Morenistas reprobaron los señalamientos y reproches que el gobernador Miguel Barbosa Huerta lanzó contra el partido, por supuestamente no apoyarlo en campaña ni en su gobierno.

De cara a las elecciones de 2021, vieron un intento del mandatario por desmarcarse de Morena a pesar de que lo impulsó como candidato en dos elecciones continuas.

El exdirigente estatal Mario Bracamonte González denunció que la militancia se sintió agraviada por los recientes dichos del gobernador, respecto a que Morena “no participa en campañas” y que por eso él “no hizo campaña” con los morenistas.

En entrevista recriminó que las inconformidades se señalen en los medios de comunicación en lugar de cara a cara, con los militantes.

“Creo que hay que hacer autocrítica, tampoco es correcto señalar responsables y repartir culpas. El partido también podría hacer públicos los reclamos contra sus gobiernos, pero no lo hace porque no está bien”, sentenció.

Sobre la afirmación del mandatario respecto a que Morena se encuentra en la “marginalidad” política y que perdió la oportunidad de consolidarse como partido en el poder, el exdelegado nacional dijo coincidir solo parcialmente.

Reconoció que los grupos al interior de Morena “no supieron ponerse de acuerdo a tiempo” para renovar sus órganos de dirección, pero enfatizó que no todo es culpa de la falta de consensos.

La “juventud” del partido, la conversión de un movimiento social a una fuerza política y el arribo al poder de una nueva generación de políticos fueron otros de los aspectos que consideró que han impedido la consolidación.

Reprochan exclusión Morena  

El excandidato a la gubernatura, Abraham Quiroz Palacios, consideró incongruentes los reclamos de Barbosa Huerta hacia Morena, pues señaló que en el gobierno del estado ni hay morenistas, sino gente “del viejo régimen”.

En entrevista por separado reprochó que el exsenador arropó desde el principio de su gestión a priistas, panistas, perredistas y gente de otros estados, en lugar de morenistas.

Recordó que los auténticos morenistas en el gobierno solo son Abelardo Cuéllar Delgado y Leonor Vargas Gallegos, secretario de Trabajo y directora del DIF, respectivamente, pero dijo no saber de más militantes en cargos importantes.
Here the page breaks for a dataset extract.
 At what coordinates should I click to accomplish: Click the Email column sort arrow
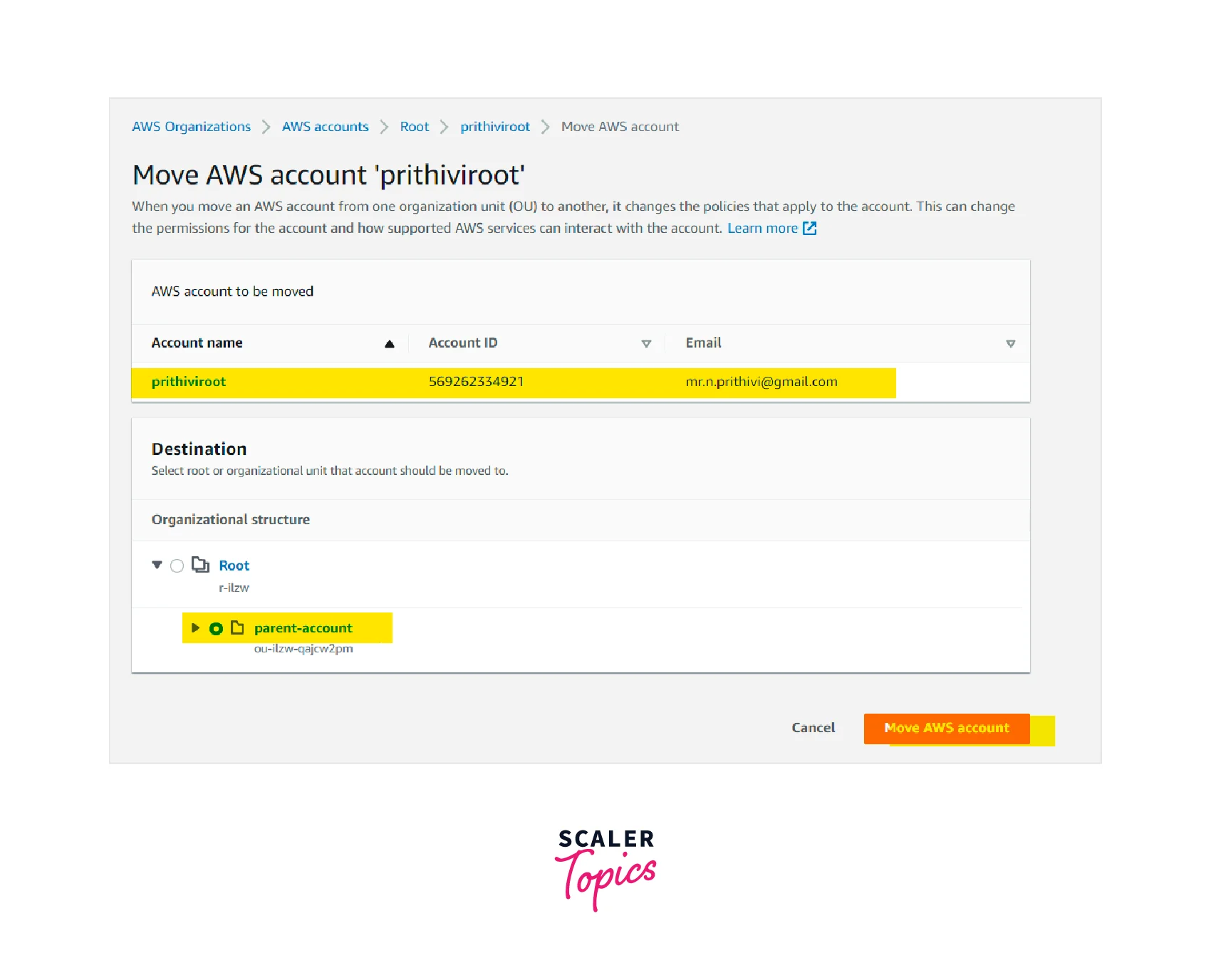1010,344
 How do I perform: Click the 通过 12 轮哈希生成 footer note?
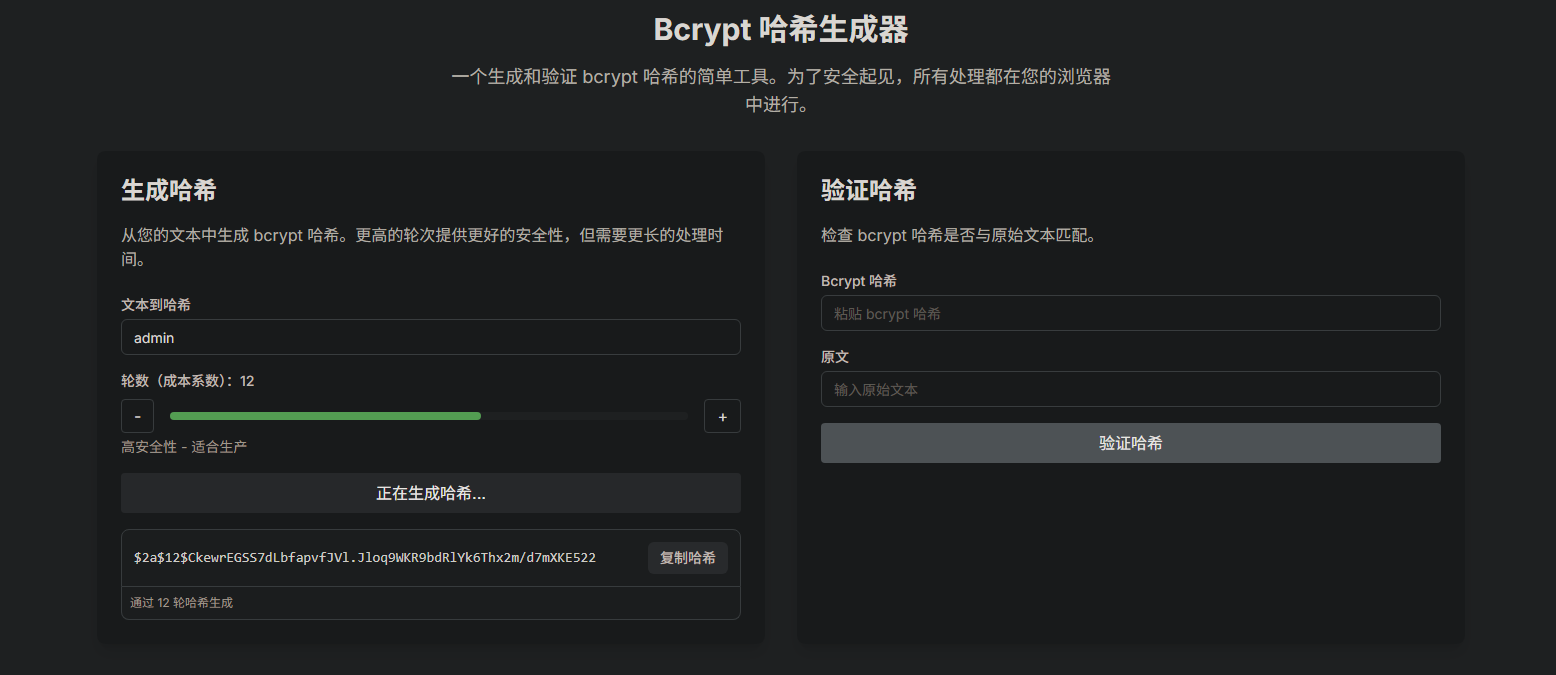(x=181, y=603)
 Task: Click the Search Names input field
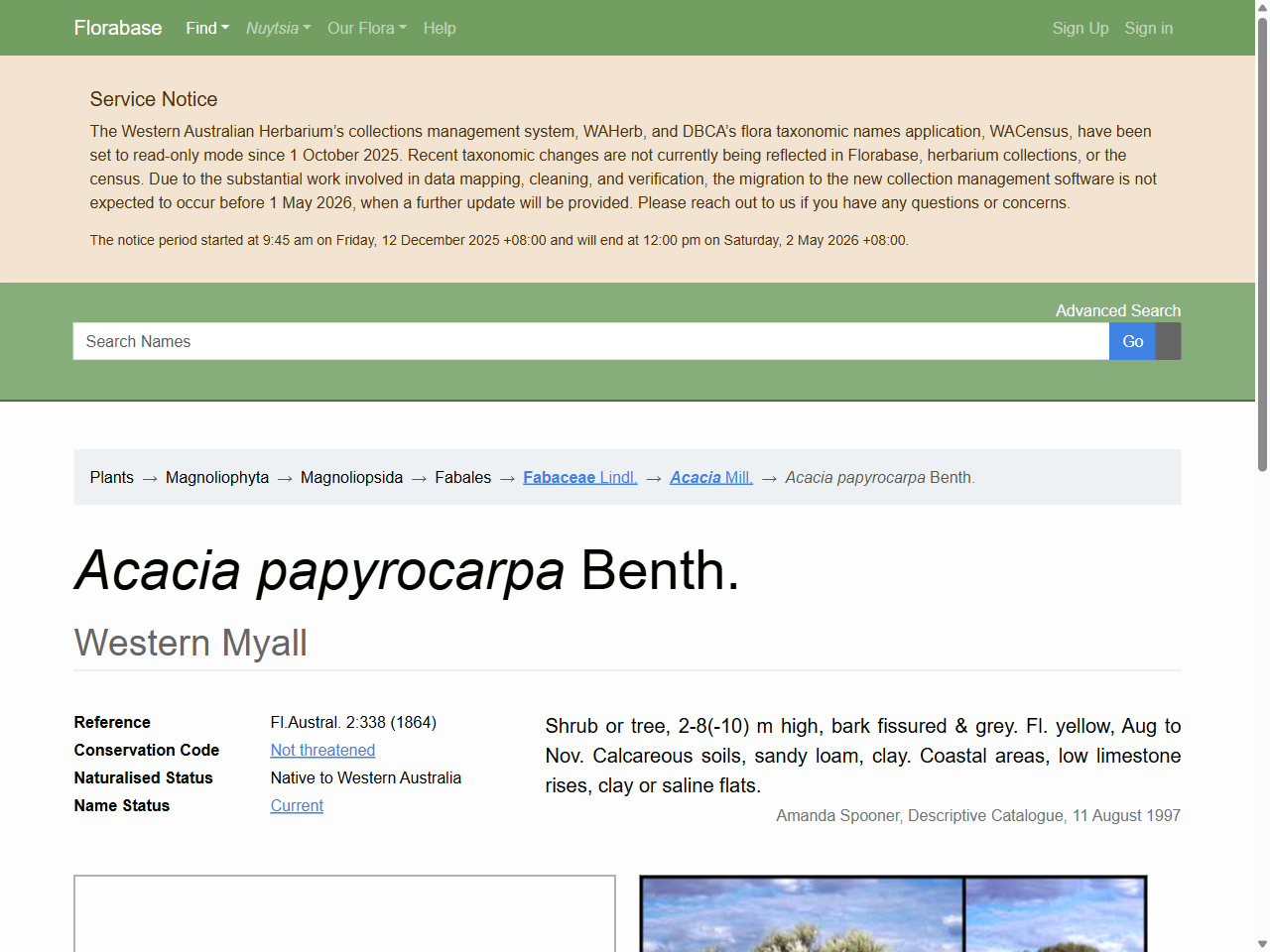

Por ello aseveró que Barbosa Huerta ni siquiera puede asumirse como un gobernante de “la cuarta transformación”, pues incluso ha actuado de forma contraria a los principios del partido.

El alza y creación de impuestos, la continuidad de las fotomultas, el reemplacamiento y sus polémicas frases sobre el Covid-19 son algo de lo que consideró que no representa a Morena.

Dichos inoportunos

El secretario General de Morena, Édgar Garmendia de los Santos, señaló que los dichos de Barbosa Huerta “no fueron los más oportunos”, pero aseguró que el partido los respeta.

En entrevista remarcó que el partido no entrará en conflicto con el mandatario y descartó que la militancia se haya sentido ofendida por las declaraciones.

Sostuvo que en Morena hay apertura para disentir y se respetan las inconformidades de todos los liderazgos, pues con ellos se conocen los aspectos que hay que corregir o mejorar. 

Críticas fortalecen

El diputado federal Alejandro Carvajal Hidalgo vio positivas las críticas de Barbosa Huerta, pues aseveró que “fortalecen” al partido.

En entrevista por separado refirió que “la nueva izquierda” tiene la característica de debatir públicamente sin que esto represente una ruptura entre Morena y sus gobiernos.

El legislador del distrito 6 de Puebla capital coincidió en que el partido no ha podido institucionalizarse por la falta de dirigentes y consejeros, además de las disputas de poder.

Aún así se dijo seguro de que los morenistas podrán unificarse tras la designación de la presidencia y la Secretaría General, con lo cual llegará fortalecido a la elección de 2021.